### Texte source
La fin du réalisme fantastique
L'aventure du réalisme fantastique s'achève au début des années 70. Les événements de mai 68 ont profondément divisé la rédaction, c'est-à-dire principalement Pauwels, Bergier, Pierre Chapelot, Jacques Mousseau, Gabriel Veraldi, Aimé Michel… Un Nouveau Planète, lancé fin 1968, tiendra 25 numéros sans jamais atteindre le succès du premier Planète. Bergier quitte rapidement la direction de ce Nouveau Planète car il n'apprécie pas la nouvelle politique éditoriale.
En 1970 tout de même, il publie avec Louis Pauwels L'homme éternel, premier tome d'une série de cinq volumes d'un « Manuel d'Embellissement de la Vie ». Bergier attend beaucoup de ce livre, conçu comme un nouveau Matin des Magiciens mieux référencé et plus rigoureux, focalisé sur le thème de l'archéologie mystérieuse et des civilisations disparues. Malheureusement le livre n'a pas le succès qu'espérait Bergier. Pauwels abandonne tout simplement le projet au grand dam de son ami, incapable d'entamer les 4 autres volumes sans l'aide de son partenaire…
La brouille entre les deux créateurs du réalisme fantastique ne cesse plus de grandir, au point qu'ils n'entretiennent pratiquement plus de relations à la mort de Bergier en 1978.
Les livres post - réalisme fantastique
Après la fin du mouvement réaliste fantastique et l'abandon par Pauwels du Manuel d'Embellissement de la Vie, Bergier va écrire ses propres livres de style réaliste fantastique. Il se persuade que la formule d'un petit livre par thème est bien plus intéressante en fin de compte que le gros essai encyclopédique à la manière du Matin des Magiciens. D'autant plus que Bergier est bien conscient de ne pas avoir le talent littéraire de Pauwels.
Vont donc paraître successivement une petite dizaine de livres dont les titres sont aussi maladroits que les contenus sont intéressants…
Les extraterrestres dans l'histoire, 1970
Bergier y passe en revue plusieurs événements et histoires bien étranges, mais sans jamais cependant affirmer clairement qu'il puisse s'agir de preuves de l'existence d'extraterrestres. Il le suggère souvent, mais simplement comme une hypothèse bien séduisante… Un chapitre est consacré aux traces d'objets métalliques retrouvés lors de fouilles et pouvant indiquer l'existence de civilisations disparues ayant possédé une haute technologie, un autre est consacré à la plaine de Nazca et aux ruines incas, un autre aux cartes de Piri Reis… L'un des chapitres les plus intéressants est certainement « les visiteurs du Moyen-Âge », où Bergier étudie les témoignages d'apparitions « d'êtres lumineux » entre l'an 1000 et le début du XVIème siècle, en se basant sur les textes de Facius Cardan et John Dee par exemple. Bergier y retrace aussi l'histoire du fameux manuscrit codé indéchiffrable de Roger Bacon, ou « Manuscrit Voynich » (du nom de son dernier acquéreur)…
Les livres maudits, 1971
Certainement l'un des livres les plus passionnants de Bergier. Il y développe l'idée d'un groupement secret, qu'il appelle « les Hommes en Noir », dont la tâche serait de faire disparaître tout livre traitant de choses dont l'humanité ne devrait pas être avertie. En fait, cette hasardeuse hypothèse est un beau prétexte pour passer en revue toute une littérature « aberrante », dont on a du mal à savoir si Bergier la prend vraiment au sérieux, ou comme simple objet de fascination.

### Consigne
Extrayez à l'identique, du texte sur Bergier et le réalisme fantastique, le passage qui s'ouvre sur les mots « Les livres post » et se clôt sur « littéraire de Pauwels. ».

### Enregistrements fournis
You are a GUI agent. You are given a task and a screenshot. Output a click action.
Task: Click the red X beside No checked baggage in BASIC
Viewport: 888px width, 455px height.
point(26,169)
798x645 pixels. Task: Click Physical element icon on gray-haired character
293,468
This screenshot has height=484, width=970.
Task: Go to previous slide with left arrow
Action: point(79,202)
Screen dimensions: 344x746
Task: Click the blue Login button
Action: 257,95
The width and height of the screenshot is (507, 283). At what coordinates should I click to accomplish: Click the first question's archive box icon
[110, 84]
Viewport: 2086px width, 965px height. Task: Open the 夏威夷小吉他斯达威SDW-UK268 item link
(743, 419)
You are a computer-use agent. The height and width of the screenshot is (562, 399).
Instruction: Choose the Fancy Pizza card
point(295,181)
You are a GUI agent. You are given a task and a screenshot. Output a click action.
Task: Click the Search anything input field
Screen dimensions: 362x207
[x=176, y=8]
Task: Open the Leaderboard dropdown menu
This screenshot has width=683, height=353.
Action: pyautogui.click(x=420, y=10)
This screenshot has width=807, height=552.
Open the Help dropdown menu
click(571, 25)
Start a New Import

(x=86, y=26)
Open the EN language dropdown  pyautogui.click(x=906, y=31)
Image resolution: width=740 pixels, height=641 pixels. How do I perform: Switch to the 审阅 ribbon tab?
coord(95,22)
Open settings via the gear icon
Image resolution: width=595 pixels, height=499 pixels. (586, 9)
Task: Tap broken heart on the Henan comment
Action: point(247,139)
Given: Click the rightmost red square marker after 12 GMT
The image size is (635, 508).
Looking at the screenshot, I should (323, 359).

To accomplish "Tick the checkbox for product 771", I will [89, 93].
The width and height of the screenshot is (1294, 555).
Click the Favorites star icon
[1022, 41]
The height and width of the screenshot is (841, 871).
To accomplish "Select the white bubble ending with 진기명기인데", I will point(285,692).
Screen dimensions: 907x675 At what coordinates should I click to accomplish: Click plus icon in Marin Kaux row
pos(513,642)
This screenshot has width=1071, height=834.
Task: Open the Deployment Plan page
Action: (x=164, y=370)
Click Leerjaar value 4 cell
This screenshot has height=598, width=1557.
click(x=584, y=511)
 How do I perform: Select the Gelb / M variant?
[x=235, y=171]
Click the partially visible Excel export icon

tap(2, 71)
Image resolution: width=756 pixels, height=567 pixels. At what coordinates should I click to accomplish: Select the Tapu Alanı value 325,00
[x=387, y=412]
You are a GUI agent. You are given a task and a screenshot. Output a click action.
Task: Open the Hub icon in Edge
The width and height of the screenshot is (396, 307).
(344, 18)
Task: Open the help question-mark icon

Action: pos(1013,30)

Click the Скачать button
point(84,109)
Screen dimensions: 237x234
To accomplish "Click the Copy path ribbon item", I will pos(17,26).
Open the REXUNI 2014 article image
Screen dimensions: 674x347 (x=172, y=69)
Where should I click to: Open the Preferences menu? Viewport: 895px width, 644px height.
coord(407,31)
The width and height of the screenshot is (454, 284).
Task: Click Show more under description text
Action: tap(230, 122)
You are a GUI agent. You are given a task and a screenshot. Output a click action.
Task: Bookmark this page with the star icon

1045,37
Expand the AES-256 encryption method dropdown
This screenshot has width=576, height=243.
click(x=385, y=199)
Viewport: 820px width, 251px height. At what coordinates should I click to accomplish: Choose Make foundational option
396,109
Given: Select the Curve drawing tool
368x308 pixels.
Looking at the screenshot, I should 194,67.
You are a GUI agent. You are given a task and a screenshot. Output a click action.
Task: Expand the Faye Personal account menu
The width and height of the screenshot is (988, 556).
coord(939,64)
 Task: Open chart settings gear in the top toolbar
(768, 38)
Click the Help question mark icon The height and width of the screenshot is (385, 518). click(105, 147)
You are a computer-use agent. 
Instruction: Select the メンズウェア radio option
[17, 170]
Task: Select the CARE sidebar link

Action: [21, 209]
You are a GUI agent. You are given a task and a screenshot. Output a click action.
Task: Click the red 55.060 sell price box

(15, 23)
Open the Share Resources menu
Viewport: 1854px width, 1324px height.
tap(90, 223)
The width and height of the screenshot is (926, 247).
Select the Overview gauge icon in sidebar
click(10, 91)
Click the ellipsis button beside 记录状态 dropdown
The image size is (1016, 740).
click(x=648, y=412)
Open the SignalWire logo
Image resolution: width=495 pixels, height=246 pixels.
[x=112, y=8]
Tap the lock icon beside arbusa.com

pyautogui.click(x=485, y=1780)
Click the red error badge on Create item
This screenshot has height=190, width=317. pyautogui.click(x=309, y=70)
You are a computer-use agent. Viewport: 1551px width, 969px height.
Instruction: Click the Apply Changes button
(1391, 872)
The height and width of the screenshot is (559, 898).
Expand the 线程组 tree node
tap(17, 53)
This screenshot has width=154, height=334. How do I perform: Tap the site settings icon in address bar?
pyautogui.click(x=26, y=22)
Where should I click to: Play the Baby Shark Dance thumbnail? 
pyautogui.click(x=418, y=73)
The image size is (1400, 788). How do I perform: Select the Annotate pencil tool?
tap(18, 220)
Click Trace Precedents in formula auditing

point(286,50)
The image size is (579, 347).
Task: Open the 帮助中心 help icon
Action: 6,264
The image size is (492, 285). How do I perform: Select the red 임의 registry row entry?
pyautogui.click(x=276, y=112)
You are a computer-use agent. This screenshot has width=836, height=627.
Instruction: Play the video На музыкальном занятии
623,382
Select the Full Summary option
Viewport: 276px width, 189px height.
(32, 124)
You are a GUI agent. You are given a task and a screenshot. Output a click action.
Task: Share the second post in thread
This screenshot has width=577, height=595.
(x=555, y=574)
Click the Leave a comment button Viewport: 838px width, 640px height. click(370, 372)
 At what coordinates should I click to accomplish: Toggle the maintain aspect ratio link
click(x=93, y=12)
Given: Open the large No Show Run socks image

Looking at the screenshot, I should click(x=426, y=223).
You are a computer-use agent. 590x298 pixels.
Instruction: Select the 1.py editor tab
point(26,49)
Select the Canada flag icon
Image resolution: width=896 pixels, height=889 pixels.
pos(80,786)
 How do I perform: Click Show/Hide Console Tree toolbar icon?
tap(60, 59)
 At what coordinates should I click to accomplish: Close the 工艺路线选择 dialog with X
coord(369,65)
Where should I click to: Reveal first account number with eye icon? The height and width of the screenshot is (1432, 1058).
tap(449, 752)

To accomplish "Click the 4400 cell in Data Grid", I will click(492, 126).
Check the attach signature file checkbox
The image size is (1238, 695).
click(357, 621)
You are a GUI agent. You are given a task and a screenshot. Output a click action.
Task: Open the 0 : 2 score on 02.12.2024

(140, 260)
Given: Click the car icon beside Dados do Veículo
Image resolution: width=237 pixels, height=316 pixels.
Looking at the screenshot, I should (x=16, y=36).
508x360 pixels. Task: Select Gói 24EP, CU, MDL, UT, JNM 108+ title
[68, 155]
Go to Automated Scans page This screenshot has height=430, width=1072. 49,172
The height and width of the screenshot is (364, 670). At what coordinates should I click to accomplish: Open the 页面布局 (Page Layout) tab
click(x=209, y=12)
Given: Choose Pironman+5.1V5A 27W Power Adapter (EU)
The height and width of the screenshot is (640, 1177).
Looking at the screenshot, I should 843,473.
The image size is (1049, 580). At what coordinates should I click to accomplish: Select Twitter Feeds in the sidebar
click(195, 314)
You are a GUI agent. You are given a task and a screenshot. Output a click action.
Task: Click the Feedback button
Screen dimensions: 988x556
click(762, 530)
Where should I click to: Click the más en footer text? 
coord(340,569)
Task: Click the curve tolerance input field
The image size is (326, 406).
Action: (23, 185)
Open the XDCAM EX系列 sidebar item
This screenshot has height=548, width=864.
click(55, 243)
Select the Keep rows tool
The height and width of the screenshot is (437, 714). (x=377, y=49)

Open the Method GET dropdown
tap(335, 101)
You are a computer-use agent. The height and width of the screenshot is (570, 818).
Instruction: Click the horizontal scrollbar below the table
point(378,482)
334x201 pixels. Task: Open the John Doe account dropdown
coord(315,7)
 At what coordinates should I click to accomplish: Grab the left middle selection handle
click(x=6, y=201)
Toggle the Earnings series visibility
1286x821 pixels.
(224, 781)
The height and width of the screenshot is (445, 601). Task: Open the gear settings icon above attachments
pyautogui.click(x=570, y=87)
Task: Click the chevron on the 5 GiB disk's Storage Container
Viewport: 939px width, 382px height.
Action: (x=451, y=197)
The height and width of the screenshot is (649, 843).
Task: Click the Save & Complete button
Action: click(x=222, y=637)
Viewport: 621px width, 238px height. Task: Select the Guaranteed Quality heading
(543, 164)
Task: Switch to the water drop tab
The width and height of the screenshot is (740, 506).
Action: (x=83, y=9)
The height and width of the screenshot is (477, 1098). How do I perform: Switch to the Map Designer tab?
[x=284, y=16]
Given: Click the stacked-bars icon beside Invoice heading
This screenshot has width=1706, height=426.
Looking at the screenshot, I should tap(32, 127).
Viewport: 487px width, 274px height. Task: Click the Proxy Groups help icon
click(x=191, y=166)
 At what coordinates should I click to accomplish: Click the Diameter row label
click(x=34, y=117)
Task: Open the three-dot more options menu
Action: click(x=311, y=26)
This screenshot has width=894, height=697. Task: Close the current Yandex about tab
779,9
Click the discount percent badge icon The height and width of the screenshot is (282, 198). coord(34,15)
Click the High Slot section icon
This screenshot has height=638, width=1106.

### Résultat
Les livres post - réalisme fantastique
Après la fin du mouvement réaliste fantastique et l'abandon par Pauwels du Manuel d'Embellissement de la Vie, Bergier va écrire ses propres livres de style réaliste fantastique. Il se persuade que la formule d'un petit livre par thème est bien plus intéressante en fin de compte que le gros essai encyclopédique à la manière du Matin des Magiciens. D'autant plus que Bergier est bien conscient de ne pas avoir le talent littéraire de Pauwels.